Jonathan Rhys Meyers
-
I grew up reading 'British Vogue' - I am so honoured and humbled to be taking up the mantle of editor.
Edward Enninful
-
Who I love reading is Jordan Mechner, who wrote 'Prince of Persia.' He put all his journals while he was writing 'Prince of Persia' online.
Mike Krieger
-
I have always had someone in my life that I consider my reading mentor because I come from a family where reading was not emphasized or even approved of.
Stephen McCauley
-
The reading of the book was a journey. There was no need for souvenirs.
Susan Orlean
-
But really, it was reading that led me to writing. And in particular, reading the American classics like Twain who taught me at an early age that ordinary lives of ordinary people can be made into high art.
Russell Banks
-
I tend to write first drafts that are incredibly cognitive, very rational, very boring. They come off as justification. Like, 'This is my idea and here's all the reasons that it's right.' It doesn't make for very compelling reading.
Donald Miller
-
Sometimes poetry is inspired by the conversation entered into by reading other poems.
John Barton
-
[To write poems] I think it's important to do research, and research mostly is going to come from books, so all of your reading is potentially helpful to your poetry.
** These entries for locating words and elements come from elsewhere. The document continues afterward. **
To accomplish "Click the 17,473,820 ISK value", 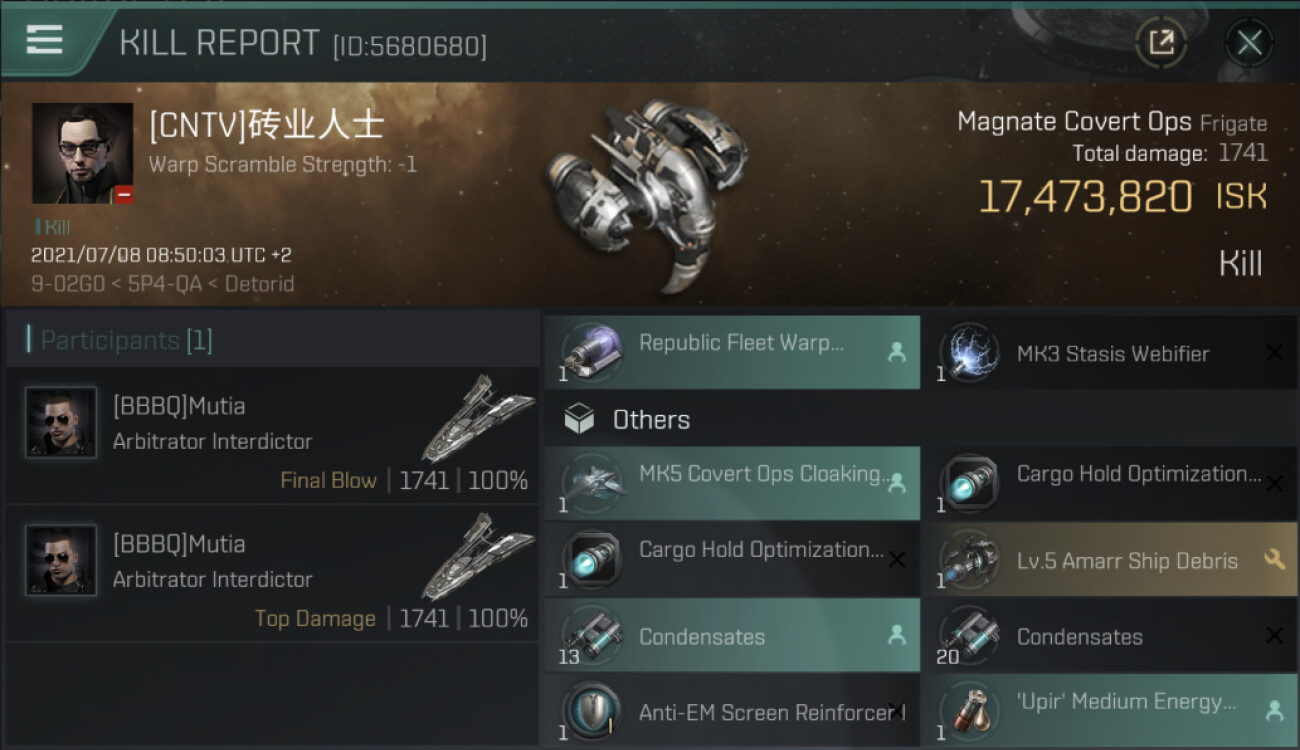I will pos(1084,198).
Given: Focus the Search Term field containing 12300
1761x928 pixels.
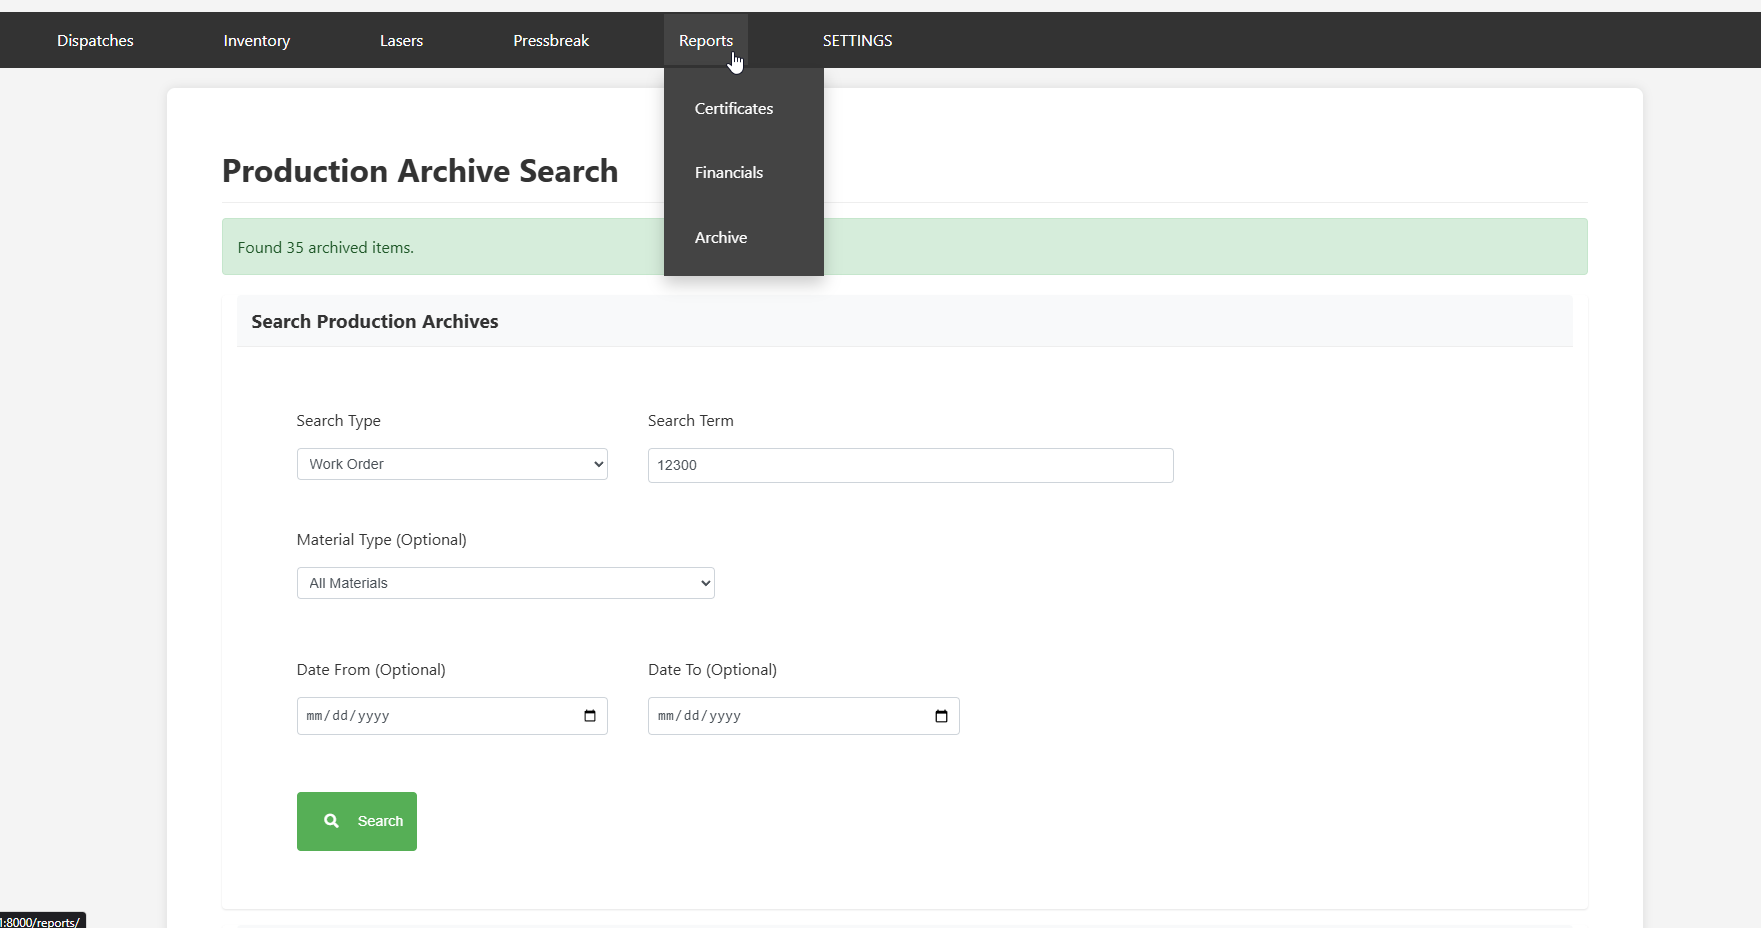Looking at the screenshot, I should coord(910,465).
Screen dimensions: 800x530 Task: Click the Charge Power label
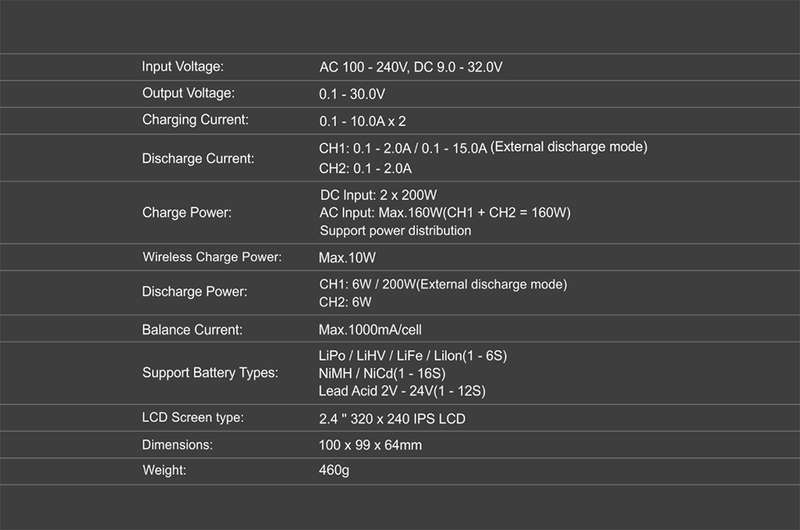click(x=187, y=213)
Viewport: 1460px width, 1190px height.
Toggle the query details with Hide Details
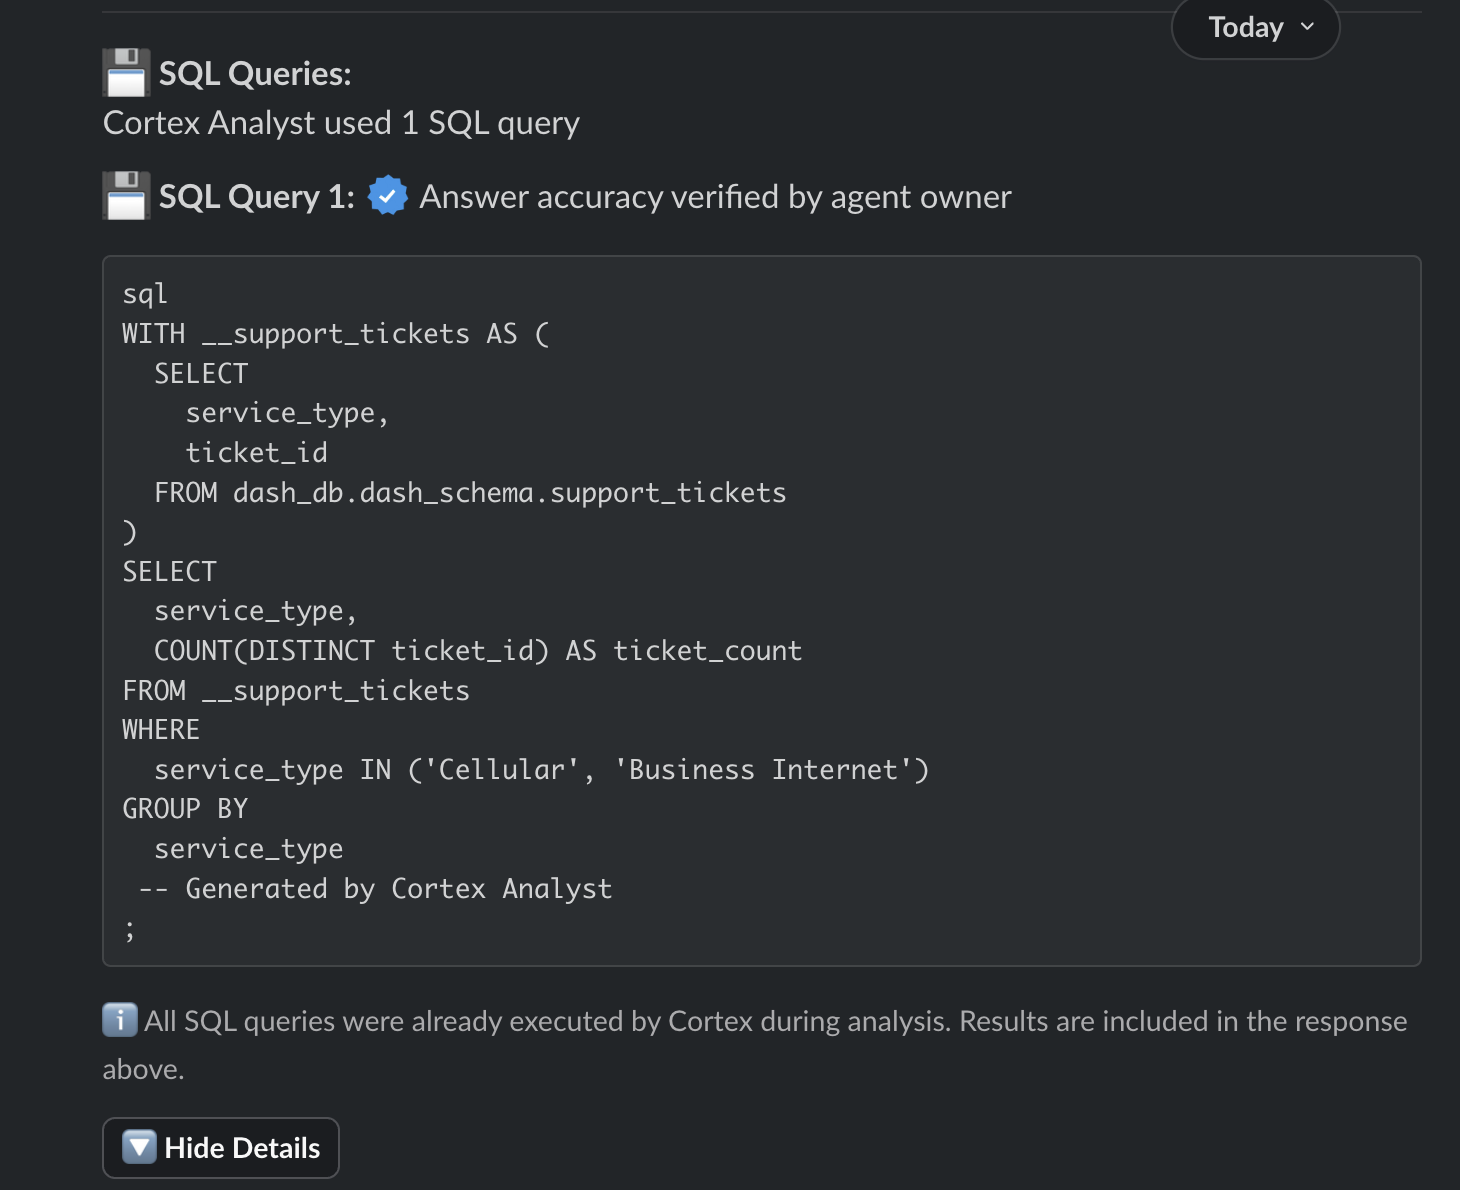(x=220, y=1147)
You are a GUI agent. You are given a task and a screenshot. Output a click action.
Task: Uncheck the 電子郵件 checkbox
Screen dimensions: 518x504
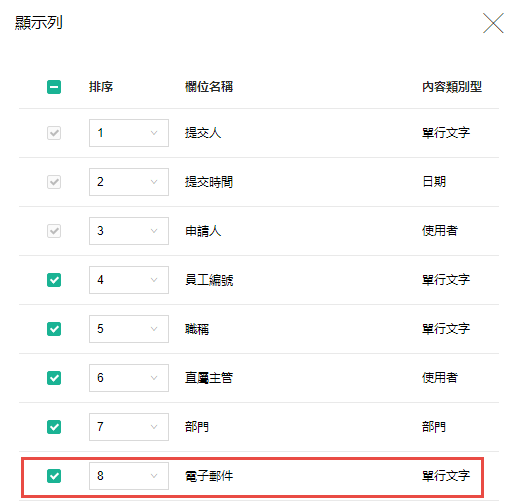[54, 476]
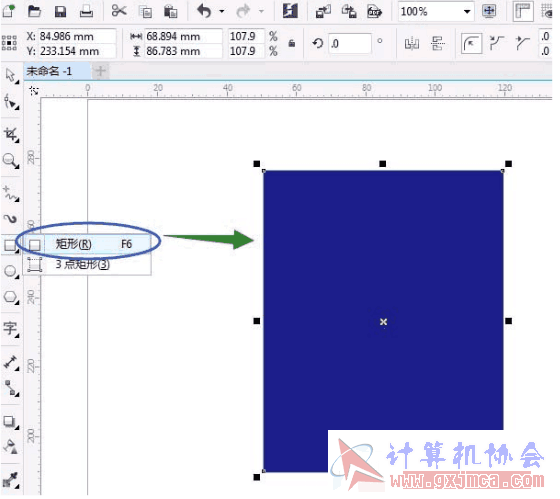Select the Ellipse tool
The width and height of the screenshot is (560, 499).
tap(11, 271)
Yolande Cornelia "Nikki" Giovanni, Jr.
-
In reading, one should notice and fondle details.
Vladimir Nabokov
-
I think, for some children, your skills don't lie in written words. A lot of school is based around written words and how good you are at spelling or reading. From a young age, if you're told you can't spell or read very well, you're made to feel a bit stupid.
Erin Richards
-
Reading supplies bread for imagination to feed on and bones for it to chew on.
Alex Faickney Osborn
-
Nothing ensures the success of the child more in the society than being read to from infancy to young adulthood. Reading books to and with children is the single most important thing a parent, grandparent, or significant adult can do.
Anita Silvey
-
In antiquity and the Middle Ages reading was necessarily reading aloud. (p. 94)
Marshall McLuhan
-
From Finding the Center to Reading and Writing: A Personal Account, the story remains the same: in a journey unique to myself, I left my worthless home, with its small people, and I sailed against the tides of chance and history looking for a better place -- for the center -- where I suffered greatly and made myself into a great writer.
Caryl Phillips
-
I think you can perform any poem. But what I believe is that the best examples of spoken word poetry I've ever seen, are spoken word poems that, when you see them, you're aware of the fact they need to be performed. That there's something about that poem that you would not be able to understand if you were just reading it on a piece of paper.